__Data extracted from a collection__.
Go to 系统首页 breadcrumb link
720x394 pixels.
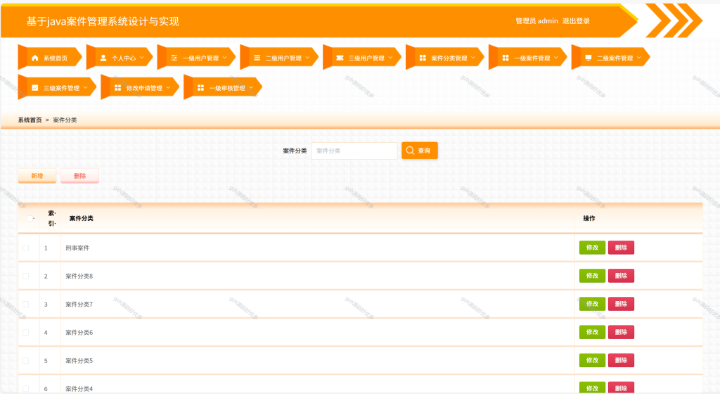pos(30,120)
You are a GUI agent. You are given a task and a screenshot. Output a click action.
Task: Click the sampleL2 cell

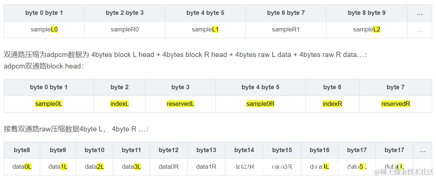pyautogui.click(x=367, y=29)
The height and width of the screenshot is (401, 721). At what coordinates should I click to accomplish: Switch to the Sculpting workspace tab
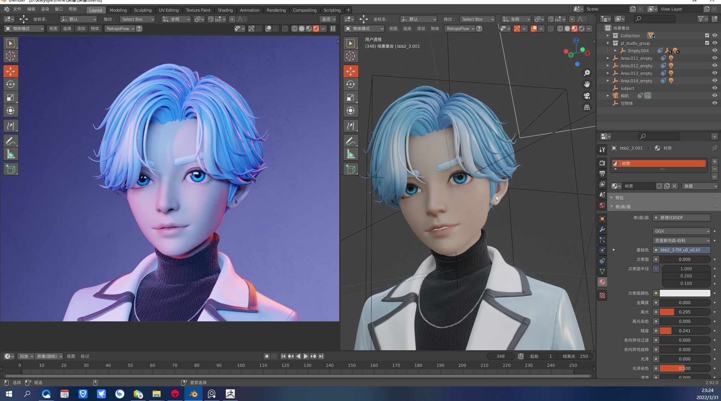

__Exercise__. Only the pictures are to be excluded; all other parts of the records above are to be given exactly.

__Reply__.
Go to 系统首页 breadcrumb link
720x394 pixels.
pos(30,120)
You are a GUI agent. You are given a task and a screenshot. Output a click action.
Task: Click the sampleL2 cell

pyautogui.click(x=367, y=29)
The height and width of the screenshot is (401, 721). At what coordinates should I click to accomplish: Switch to the Sculpting workspace tab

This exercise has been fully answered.